## Begin EXTRACT PROVIDED

The motto of Obafemi Awolowo University is ‘For Learning and Culture’. No one academic in Nigeria reflects and personifies that maxim more than Professor Chinua Achebe. The grandfather of modern English literature in Africa was both a colossus in learning, as he was a thoroughbred and highly cultivated individual in manners and character.

Chinua Achebe’s transition last week took the world by storm and he was genuinely mourned by all those who appreciated the worth, both of his writings and his character. His passing on into eternity was a personal loss to this writer.

It was in July 1965 that Uncle Segun Olusola took me to Chinua Achebe, somewhere on Broad Street,   Lagos, to seek his permission for me to adapt his most celebrated classic, Things Fall Apart, published in 1958 into a play.

I had seen the dramatic elements in the novel and decided to make a drama out of it. Achebe asked me a few questions and satisfied with my answers, approved my proposal to adapt the novel for both stage and television. Ambali Sanni’s Muslim College, Ijebu Ode, provided the funds while the students made up the cast. The production was taken round the whole Western region, including Lagos (minus the colony) and was given loud applause by the likes of Derek Bullock and Dapo Adelugba.

That was the beginning of the romance with this giant of letters, who, seven years later, hosted me and my wife on our honeymoon to his official residence at the University of Nigeria, Nsukka, in 1972. Achebe gave pride to African writing and to Africans. For the first time, he provided a lens into Africa and presented Africa from the African perspective.

His writings were African-based but with monumental universal appeal. Hence his maiden novel Things Fall Apart got translated into well over 50 languages and sold over 12 million copies. Apart from being the greatest writer of prose to emerge from African continent, Achebe wrote for the masses. Achebe spoke so that he could be understood.

The beauty of his writings was that he was a most excellent communicator, believing that the over all purpose of any work of art is communication. Your work, be it dance, song, speech, drama, gesture, painting must convey a message and that message must be comprehended by your listener, your viewer or your audience. Anything short of that is intellectual garbage. In fact, Achebe could easily pass for a playwright of immense stature.

There is so much drama in all of his novels. And this was the reason I started work on The Theatre in Achebe’s novels. All the characters in his writings are alive and touchable. The trees, the mountains, the rivers and valleys in his novels speak.

Chinua Achebe gave dignity and personality to art. For him, you do not need to grow a bush on your head or grow rodents in your hair to impress on the world that you are an artist or a writer. Achebe was a man of character.

He taught for many years at Nsukka and no one ever heard that he drove his female students nuts, nor was he ever accused of befriending or marrying his students. Achebe taught us what a great mind should be. Achebe never went round state governors with beggar’s bowl, soliciting for money or gratification nor was he ever accused of sleeping with his friends’ widows.

Twice Achebe was offered national honours. Twice he rejected them, arguing that he was not one that would pose as holy in the day time and be in cosy alliance in the night with people he accuses in the day time.

## End EXTRACT PROVIDED

- **PROBLEM 1**
List the forms of work that the tribute to Chinua Achebe says must convey a message.
The entries that follow have no connection to the tribute to Chinua Achebe.

## Begin MATERIAL TO PROCESS

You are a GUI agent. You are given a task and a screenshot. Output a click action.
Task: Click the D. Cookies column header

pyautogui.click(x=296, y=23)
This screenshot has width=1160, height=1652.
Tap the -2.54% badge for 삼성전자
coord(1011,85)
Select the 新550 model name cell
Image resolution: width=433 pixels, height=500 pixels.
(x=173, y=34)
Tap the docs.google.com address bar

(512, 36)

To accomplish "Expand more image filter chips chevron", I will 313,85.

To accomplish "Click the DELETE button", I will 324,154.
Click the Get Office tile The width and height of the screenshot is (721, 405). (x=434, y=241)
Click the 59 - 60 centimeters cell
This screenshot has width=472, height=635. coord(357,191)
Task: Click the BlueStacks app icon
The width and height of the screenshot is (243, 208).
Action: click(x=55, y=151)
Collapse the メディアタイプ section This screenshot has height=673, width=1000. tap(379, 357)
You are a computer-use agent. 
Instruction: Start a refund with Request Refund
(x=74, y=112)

## End MATERIAL TO PROCESS

- **PROBLEM 2**
Write out the entries from the line with "Select the 新550 model name cell" up to and including the line with "This screenshot has width=472, height=635.".

- **PROBLEM SOLUTION 1**
Dance, song, speech, drama, gesture, painting

- **PROBLEM SOLUTION 2**
Select the 新550 model name cell
Image resolution: width=433 pixels, height=500 pixels.
(x=173, y=34)
Tap the docs.google.com address bar

(512, 36)

To accomplish "Expand more image filter chips chevron", I will 313,85.

To accomplish "Click the DELETE button", I will 324,154.
Click the Get Office tile The width and height of the screenshot is (721, 405). (x=434, y=241)
Click the 59 - 60 centimeters cell
This screenshot has width=472, height=635. coord(357,191)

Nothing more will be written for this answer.